Task requirements
Rewrite the rows from the line with "Toggle Italic on" to the line with "should pyautogui.click(x=65, y=138).", replacing "Click the" with "Select the" and leaving everything else unchanged.

Exercise input
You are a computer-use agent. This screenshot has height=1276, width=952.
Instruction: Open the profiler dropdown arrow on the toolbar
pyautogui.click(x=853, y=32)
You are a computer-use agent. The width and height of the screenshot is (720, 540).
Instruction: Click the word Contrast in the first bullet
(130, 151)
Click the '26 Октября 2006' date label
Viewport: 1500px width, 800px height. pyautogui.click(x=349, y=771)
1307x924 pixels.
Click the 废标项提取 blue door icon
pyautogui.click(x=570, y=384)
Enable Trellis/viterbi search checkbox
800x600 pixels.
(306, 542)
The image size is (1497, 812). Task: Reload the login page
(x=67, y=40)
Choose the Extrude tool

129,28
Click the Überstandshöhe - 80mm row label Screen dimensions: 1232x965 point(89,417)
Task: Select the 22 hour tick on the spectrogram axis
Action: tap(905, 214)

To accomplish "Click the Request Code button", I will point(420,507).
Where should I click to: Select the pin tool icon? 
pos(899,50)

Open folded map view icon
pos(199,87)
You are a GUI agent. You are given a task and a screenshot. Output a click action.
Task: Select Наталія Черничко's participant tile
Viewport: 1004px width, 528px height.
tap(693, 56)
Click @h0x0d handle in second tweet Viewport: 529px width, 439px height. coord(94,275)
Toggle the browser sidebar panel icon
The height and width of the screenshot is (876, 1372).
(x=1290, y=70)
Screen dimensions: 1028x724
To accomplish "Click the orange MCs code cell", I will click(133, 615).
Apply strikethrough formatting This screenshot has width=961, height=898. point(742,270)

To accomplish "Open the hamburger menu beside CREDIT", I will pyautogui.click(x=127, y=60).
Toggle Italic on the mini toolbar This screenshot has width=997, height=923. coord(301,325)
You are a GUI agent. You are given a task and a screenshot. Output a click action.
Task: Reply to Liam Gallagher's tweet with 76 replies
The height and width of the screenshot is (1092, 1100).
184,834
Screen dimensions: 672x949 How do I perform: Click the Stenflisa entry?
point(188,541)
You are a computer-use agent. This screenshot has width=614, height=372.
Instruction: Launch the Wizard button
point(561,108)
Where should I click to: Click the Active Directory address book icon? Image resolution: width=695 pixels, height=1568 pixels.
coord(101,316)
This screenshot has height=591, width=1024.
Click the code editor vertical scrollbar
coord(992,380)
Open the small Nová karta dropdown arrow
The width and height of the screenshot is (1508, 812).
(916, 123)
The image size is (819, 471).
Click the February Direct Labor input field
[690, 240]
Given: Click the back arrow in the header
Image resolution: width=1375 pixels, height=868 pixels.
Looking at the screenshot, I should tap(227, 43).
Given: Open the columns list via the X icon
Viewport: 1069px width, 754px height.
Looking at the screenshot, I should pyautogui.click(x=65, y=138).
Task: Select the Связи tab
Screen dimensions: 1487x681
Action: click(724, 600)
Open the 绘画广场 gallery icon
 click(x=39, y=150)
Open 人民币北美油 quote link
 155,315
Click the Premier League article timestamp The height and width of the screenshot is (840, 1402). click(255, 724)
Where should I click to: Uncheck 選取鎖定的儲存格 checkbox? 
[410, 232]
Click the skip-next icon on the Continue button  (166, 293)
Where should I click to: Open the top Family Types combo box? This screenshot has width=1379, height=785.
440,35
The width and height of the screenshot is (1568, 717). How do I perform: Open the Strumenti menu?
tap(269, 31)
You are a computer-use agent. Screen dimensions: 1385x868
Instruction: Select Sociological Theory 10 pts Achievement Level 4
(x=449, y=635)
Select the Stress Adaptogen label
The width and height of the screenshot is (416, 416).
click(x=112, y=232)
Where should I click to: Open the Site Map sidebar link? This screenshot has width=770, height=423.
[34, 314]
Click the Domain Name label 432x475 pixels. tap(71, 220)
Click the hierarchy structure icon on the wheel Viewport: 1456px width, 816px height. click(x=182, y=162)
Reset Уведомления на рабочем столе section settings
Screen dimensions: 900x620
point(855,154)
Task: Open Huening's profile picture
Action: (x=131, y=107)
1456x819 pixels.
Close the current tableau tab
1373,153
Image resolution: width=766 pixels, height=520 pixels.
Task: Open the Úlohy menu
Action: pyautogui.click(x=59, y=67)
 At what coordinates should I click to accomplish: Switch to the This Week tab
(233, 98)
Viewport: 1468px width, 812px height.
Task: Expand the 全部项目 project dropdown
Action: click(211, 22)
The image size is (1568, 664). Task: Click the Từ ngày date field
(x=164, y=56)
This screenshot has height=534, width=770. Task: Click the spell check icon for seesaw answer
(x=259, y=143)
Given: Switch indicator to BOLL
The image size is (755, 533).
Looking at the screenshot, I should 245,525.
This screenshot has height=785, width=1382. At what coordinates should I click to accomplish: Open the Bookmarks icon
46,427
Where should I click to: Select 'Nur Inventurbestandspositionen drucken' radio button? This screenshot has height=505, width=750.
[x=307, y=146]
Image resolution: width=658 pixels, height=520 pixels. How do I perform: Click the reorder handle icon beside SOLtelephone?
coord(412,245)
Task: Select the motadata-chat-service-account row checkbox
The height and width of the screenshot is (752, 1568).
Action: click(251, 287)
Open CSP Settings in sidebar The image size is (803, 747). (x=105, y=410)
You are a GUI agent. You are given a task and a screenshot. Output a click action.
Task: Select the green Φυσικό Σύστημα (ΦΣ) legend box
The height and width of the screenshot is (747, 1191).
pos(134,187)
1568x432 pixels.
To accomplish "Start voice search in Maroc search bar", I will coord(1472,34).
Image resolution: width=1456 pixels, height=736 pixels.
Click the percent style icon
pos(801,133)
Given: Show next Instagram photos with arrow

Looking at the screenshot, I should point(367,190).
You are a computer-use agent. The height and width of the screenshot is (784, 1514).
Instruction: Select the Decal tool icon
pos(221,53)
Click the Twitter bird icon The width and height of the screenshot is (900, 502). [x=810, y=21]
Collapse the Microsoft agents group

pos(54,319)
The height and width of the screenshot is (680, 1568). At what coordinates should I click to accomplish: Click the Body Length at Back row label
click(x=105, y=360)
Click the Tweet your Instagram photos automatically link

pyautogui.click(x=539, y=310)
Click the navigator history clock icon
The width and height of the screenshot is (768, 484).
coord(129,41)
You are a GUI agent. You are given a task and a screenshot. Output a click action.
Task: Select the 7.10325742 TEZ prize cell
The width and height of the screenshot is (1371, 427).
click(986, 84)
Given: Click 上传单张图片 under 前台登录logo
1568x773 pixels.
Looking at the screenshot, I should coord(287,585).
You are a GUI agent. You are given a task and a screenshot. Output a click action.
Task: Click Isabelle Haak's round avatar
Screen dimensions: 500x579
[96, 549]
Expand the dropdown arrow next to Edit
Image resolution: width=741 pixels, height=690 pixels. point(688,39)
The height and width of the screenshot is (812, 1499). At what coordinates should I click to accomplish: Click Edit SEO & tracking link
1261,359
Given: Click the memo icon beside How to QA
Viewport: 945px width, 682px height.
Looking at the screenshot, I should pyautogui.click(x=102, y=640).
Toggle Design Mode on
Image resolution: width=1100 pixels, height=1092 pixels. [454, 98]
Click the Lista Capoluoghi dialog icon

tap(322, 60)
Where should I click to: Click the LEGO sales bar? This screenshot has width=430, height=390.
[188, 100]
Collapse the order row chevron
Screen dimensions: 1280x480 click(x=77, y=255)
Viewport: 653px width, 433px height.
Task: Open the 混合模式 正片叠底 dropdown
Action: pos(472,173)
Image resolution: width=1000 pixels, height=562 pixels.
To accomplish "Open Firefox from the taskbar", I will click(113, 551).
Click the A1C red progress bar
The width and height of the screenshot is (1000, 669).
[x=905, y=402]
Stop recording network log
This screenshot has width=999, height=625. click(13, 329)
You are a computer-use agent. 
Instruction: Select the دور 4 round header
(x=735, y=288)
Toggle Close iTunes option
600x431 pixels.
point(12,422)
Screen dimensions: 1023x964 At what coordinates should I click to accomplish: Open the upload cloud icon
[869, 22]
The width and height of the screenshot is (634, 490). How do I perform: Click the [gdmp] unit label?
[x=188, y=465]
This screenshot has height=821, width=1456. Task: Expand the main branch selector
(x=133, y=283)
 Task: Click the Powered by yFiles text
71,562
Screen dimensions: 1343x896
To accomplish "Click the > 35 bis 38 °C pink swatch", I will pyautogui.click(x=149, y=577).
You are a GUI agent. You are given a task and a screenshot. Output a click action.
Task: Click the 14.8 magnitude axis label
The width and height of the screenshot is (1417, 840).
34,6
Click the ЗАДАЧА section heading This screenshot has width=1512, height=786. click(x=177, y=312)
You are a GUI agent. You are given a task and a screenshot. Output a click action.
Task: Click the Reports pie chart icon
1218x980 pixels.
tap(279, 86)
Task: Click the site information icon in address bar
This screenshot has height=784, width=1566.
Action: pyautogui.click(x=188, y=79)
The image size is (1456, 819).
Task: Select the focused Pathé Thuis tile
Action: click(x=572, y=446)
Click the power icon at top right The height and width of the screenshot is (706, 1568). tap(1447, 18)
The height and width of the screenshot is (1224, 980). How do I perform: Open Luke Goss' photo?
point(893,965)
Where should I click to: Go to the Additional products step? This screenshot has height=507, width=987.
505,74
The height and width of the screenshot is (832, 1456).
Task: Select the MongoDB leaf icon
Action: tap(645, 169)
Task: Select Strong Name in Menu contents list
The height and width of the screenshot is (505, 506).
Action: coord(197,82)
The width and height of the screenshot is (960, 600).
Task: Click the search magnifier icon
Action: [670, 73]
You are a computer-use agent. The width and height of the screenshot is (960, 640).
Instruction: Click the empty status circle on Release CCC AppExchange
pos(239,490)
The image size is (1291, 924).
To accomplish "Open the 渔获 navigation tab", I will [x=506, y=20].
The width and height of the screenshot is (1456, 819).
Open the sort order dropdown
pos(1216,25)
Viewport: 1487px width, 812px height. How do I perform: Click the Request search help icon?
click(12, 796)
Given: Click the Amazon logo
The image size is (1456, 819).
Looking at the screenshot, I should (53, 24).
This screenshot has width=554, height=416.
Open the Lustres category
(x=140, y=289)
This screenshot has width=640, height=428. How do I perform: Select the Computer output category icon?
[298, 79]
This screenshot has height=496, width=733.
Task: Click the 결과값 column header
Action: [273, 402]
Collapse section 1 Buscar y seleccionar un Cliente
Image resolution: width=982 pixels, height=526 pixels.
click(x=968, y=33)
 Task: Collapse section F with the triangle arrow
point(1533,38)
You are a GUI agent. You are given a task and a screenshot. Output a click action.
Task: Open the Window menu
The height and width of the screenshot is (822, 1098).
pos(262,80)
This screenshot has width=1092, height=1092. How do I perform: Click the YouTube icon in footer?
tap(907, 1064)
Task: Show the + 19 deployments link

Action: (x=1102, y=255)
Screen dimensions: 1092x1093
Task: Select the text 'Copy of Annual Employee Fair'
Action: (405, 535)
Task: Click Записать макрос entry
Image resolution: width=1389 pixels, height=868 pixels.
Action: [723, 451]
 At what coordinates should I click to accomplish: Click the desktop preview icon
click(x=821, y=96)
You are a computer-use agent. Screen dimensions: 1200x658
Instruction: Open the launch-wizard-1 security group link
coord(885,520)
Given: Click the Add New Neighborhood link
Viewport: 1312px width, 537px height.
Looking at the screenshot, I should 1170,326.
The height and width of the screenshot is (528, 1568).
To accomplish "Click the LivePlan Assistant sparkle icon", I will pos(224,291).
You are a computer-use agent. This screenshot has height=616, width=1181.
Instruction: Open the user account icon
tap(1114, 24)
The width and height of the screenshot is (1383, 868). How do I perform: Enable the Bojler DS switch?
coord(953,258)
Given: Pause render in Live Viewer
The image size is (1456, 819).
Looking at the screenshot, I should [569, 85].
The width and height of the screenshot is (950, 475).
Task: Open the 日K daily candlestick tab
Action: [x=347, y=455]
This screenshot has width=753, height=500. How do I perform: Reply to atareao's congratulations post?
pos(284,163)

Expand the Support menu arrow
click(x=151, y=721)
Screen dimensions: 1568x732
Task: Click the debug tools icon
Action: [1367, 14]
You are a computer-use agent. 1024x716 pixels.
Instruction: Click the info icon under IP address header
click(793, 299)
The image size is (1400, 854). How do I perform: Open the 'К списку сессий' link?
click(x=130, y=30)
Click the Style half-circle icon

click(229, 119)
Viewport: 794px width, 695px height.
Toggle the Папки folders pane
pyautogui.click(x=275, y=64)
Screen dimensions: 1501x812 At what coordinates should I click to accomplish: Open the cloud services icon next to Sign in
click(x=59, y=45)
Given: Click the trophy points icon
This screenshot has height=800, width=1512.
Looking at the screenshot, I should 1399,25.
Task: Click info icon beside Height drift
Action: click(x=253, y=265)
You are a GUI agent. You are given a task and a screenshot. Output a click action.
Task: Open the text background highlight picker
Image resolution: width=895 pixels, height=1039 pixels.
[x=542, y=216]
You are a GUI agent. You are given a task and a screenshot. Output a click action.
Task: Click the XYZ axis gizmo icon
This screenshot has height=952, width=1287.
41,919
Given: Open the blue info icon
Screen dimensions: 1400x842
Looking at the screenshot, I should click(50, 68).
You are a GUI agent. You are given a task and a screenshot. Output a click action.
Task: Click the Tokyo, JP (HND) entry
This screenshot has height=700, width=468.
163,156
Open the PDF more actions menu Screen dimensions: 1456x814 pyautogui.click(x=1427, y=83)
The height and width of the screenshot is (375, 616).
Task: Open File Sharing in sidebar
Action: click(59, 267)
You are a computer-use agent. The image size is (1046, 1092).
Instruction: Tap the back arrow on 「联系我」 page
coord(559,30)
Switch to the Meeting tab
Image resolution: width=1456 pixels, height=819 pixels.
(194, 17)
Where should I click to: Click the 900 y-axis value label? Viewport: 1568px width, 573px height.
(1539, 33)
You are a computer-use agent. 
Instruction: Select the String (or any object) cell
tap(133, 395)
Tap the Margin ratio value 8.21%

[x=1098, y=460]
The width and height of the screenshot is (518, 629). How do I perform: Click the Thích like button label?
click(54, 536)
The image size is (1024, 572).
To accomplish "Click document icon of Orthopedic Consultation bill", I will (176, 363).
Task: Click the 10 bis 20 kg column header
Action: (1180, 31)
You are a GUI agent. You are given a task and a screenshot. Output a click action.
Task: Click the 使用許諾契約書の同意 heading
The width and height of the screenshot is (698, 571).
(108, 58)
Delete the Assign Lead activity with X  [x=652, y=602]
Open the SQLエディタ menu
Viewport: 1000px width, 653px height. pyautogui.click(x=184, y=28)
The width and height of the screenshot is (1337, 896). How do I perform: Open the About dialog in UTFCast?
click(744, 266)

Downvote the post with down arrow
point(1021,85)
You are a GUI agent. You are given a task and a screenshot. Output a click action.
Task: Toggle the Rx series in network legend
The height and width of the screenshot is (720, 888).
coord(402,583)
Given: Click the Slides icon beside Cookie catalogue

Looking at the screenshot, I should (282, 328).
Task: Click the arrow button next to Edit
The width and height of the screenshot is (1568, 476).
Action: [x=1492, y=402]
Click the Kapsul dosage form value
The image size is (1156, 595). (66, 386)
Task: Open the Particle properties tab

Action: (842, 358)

Solution to the exercise
Toggle Italic on the mini toolbar This screenshot has width=997, height=923. coord(301,325)
You are a GUI agent. You are given a task and a screenshot. Output a click action.
Task: Reply to Liam Gallagher's tweet with 76 replies
The height and width of the screenshot is (1092, 1100).
184,834
Screen dimensions: 672x949 How do I perform: Select the Stenflisa entry?
point(188,541)
You are a computer-use agent. This screenshot has width=614, height=372.
Instruction: Launch the Wizard button
point(561,108)
Where should I click to: Select the Active Directory address book icon? Image resolution: width=695 pixels, height=1568 pixels.
coord(101,316)
This screenshot has height=591, width=1024.
Select the code editor vertical scrollbar
coord(992,380)
Open the small Nová karta dropdown arrow
The width and height of the screenshot is (1508, 812).
(916, 123)
The image size is (819, 471).
Select the February Direct Labor input field
[690, 240]
Given: Select the back arrow in the header
Image resolution: width=1375 pixels, height=868 pixels.
Looking at the screenshot, I should tap(227, 43).
Given: Open the columns list via the X icon
Viewport: 1069px width, 754px height.
Looking at the screenshot, I should pyautogui.click(x=65, y=138).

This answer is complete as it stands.